> SOURCE EXTRACT:
⁂

Wednesday, September 15, 2004

Look Up!

When you are walking around, look up! There are beautiful clouds that are puffy and whisping just for you. Leaves on the trees dance in the wind and flicker in the sunlight trying to get your attention. The sun brightens the oft negelected tops of buildings while planes are saying hi. Birds of a feather may or may not be flocking together, but they are usually out fluttering around in wonderful whimsical ways. Try to see all the beauty.

(plus it will likely help your respiration and posture)

Sunday, September 12, 2004

Ugh.

Relating to my blog of a couple days ago, here are the faces of those that died. The whole thing is just so sad. If you want to feel creeped out look at the status bar while the photo files are loading. Or just move the cursor down and have the feeling of it not ending.
Of course, if you really want to be disturbed imagine your experience tenfold for the Iraqi deaths. Additionally, it must be remembered most of the Iraqi people that died were civilians.

A night on the town

Walking around Halifax last night, taking in the wonderful splendour that is the nightlife (not really of course, because I was out about an hour and returned home at 11:45pm). I came across various phenomena that made me feel oh(!) so connected to people:
1) the place where someone urinated.

⁂

> GIVEN MATERIAL:
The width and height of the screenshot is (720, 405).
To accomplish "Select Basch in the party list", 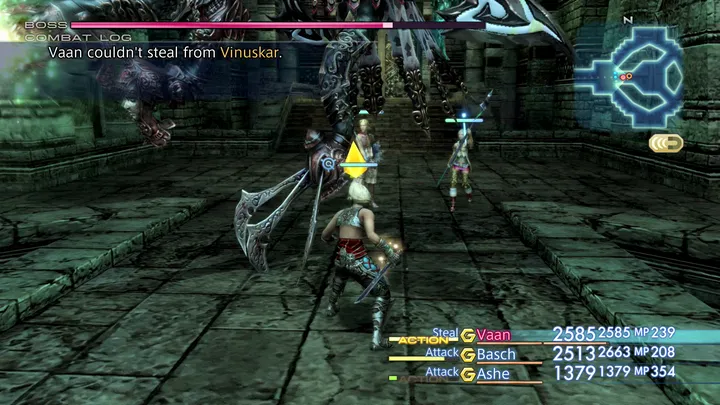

⁂

> PROBLEM TO SOLVE: Pick up the Halifax nightlife blog entry after its last line, continuing the numbered list of things the writer came across.

> ANSWER TO THE EXERCISE:
2) the girl who spat out her gum after getting out of her car, before adjusting her clothes to look good for the bar.
3) The tipsy girl who said to me, “I really have to pee. Is that attractive”
4) The girls who all have cigarettes for probably no good reason.
5) The girl who just spat on the street (oh, that’s hot!)
6) The girl who was bent over sitting on the curb. I thought she probably felt ill, but could have had emotional difficulties as well. I was just about to say “Excuse me, are you ok?” when she threw up between her legs. Ooooh… classy.
7) The guy spitting on the street.
8) The guy revving his bike and then taking off in a loud noise (made me want to date him)
9) The person throwing their cigarette butt out of the car window. (this actually made me want to run after the car and flick in the window)

But there were 2 good things. The first was a band covering “Ahead by a Century,” which is a song that I love. The second happened as I was about to enter my apartment. There were two guys sitting on the entrance steps and one asked "Hey man, you got a smoke?” to which I replied "Sorry, I don’t smoke." As I was walking up the stairs the other guy (on a cell phone) looked up while turning his head and said, "Hey, did anyone ever tell you you look like that superman guy from TV?"
I smiled and said "Yes, I get that once in awhile." Now the first guy chimed in saying, "Yeah man, you really do... you just need the tattoo."
I said, "I have a tattoo."
They said, "Let’s see it! Let’s see it!"
So I flashed the tattoo. This act seemed to cause what could be best described as gleeful monosyllabic utterances. I said "Have a goodnight guys," and as I went in I heard the guy who was still on his cell phone say, "blah blah...Dean Cain..." in a delighted tone. They were both really happy about this situation. I must say that this brought a smile to my face and a laugh to the air in the elevator. It was good to end on a high note. :)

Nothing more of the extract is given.